● Direction a
Retype the passage from the account of training and the Land's End to John O'Groats ride, beginning at the words "Training gives me" and stopping after "yourself a challenge.".

● Page

Those ten sleepless days were very hard and very demanding, and on reflection I was thinking about how I got through this difficult time. I think a lot comes down to the exercise. I have always kept myself physically fit, and being able to train helped me to eventually avoid becoming overwhelmed by grief. It was like having my own support system.
Training gives me an external focus, it is a way of distracting myself from the stresses of life. I have always been outward-looking and I do Tai Chi, which helps me to zone in. You feel guilty about doing anything for yourself when your partner dies, but you are doing the right thing in taking some time out and setting yourself a challenge.
I had done some ultra-distance races in my seventies. I completed a 24-hour walking race, the Isle of Man 85-mile walk, a 24-hour run in the Cotswolds, a 23-hour non-stop cycle ride covering 240 miles, then a parathlon last year (triathlon and a tandem 15,000 feet parachute jump), but I was ready to go further.
That is how the Land’s End to John O’Groats (LEJOG) 1,000 mile bike ride came up. In Honiton we have a good group of friends who all enjoy walking, running, swimming and cycling. We never talk about excellence in these activities, we just want to get together for a laugh, do events and enjoy some tea and cake.
About 18 months ago, one of the group suggested LEJOG and 13 of us were interested, so that is where it started. But life gets busy, so numbers did dwindle a bit, and by the time June came round there were just three of us.

● Direction b
Convert the rows, starting at the line that has "Screen dimensions: 1200x800" and running through the end of the rows, into a numbered list with blank lines dropped. Leave the pictures out of the list.

● Input for this task

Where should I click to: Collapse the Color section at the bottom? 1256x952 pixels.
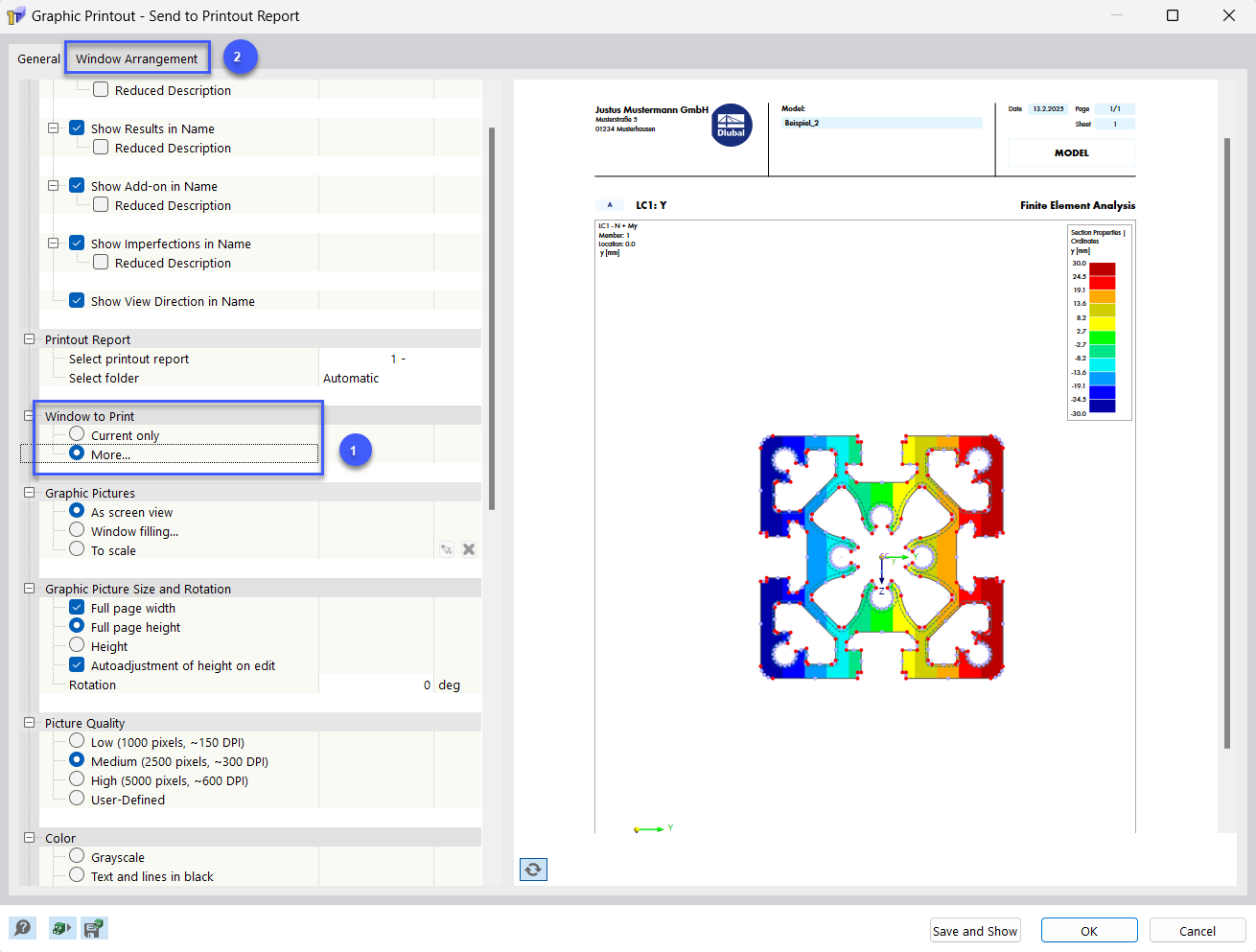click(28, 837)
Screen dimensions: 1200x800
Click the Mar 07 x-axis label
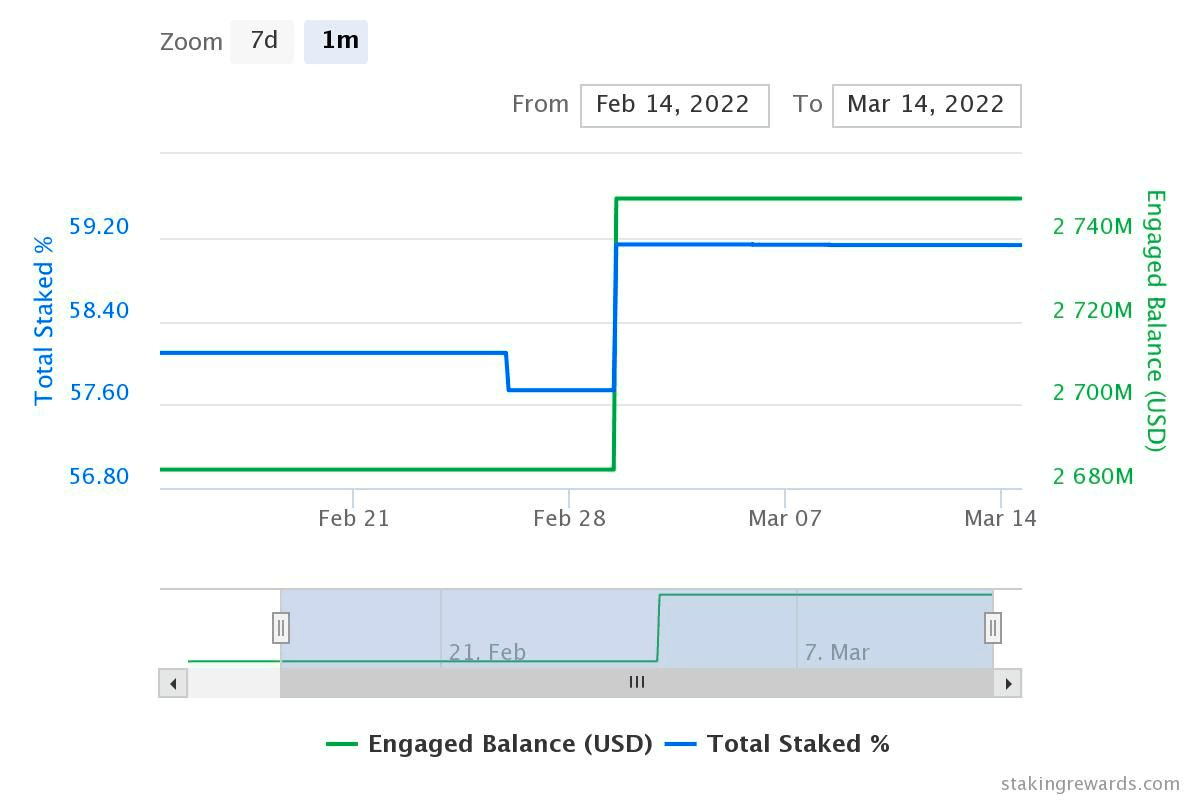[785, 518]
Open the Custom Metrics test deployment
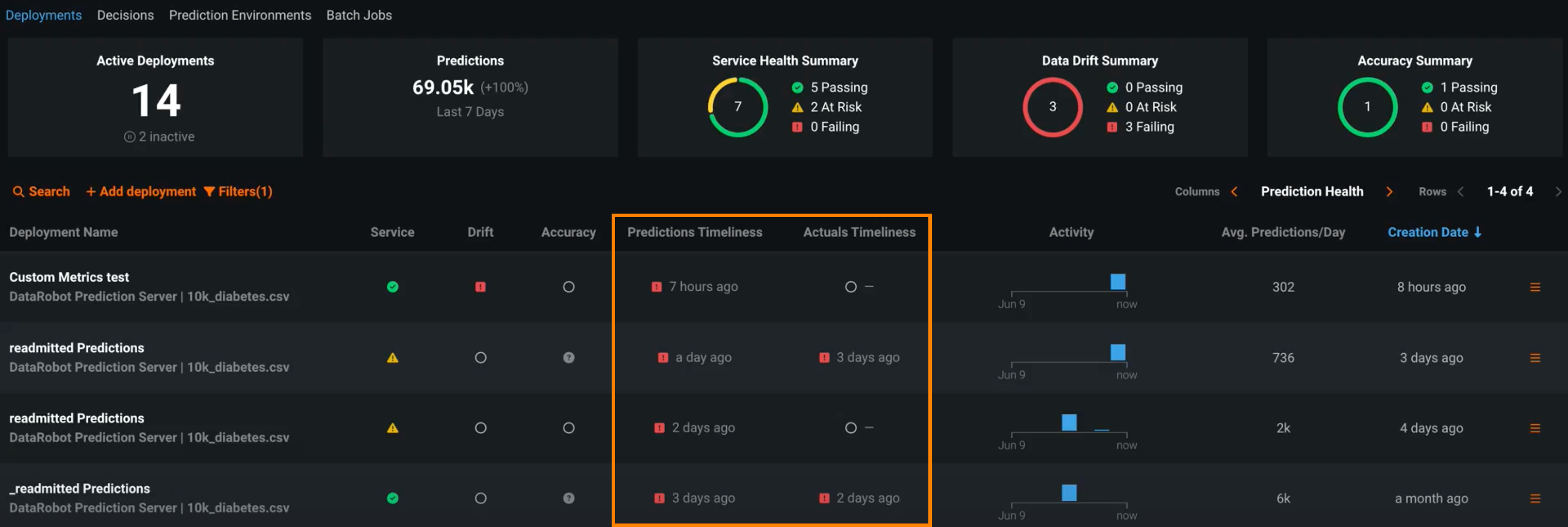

● Task output a
Training gives me an external focus, it is a way of distracting myself from the stresses of life. I have always been outward-looking and I do Tai Chi, which helps me to zone in. You feel guilty about doing anything for yourself when your partner dies, but you are doing the right thing in taking some time out and setting yourself a challenge.

● Task output b
1. Screen dimensions: 1200x800
2. Click the Mar 07 x-axis label
3. [785, 518]
4. Open the Custom Metrics test deployment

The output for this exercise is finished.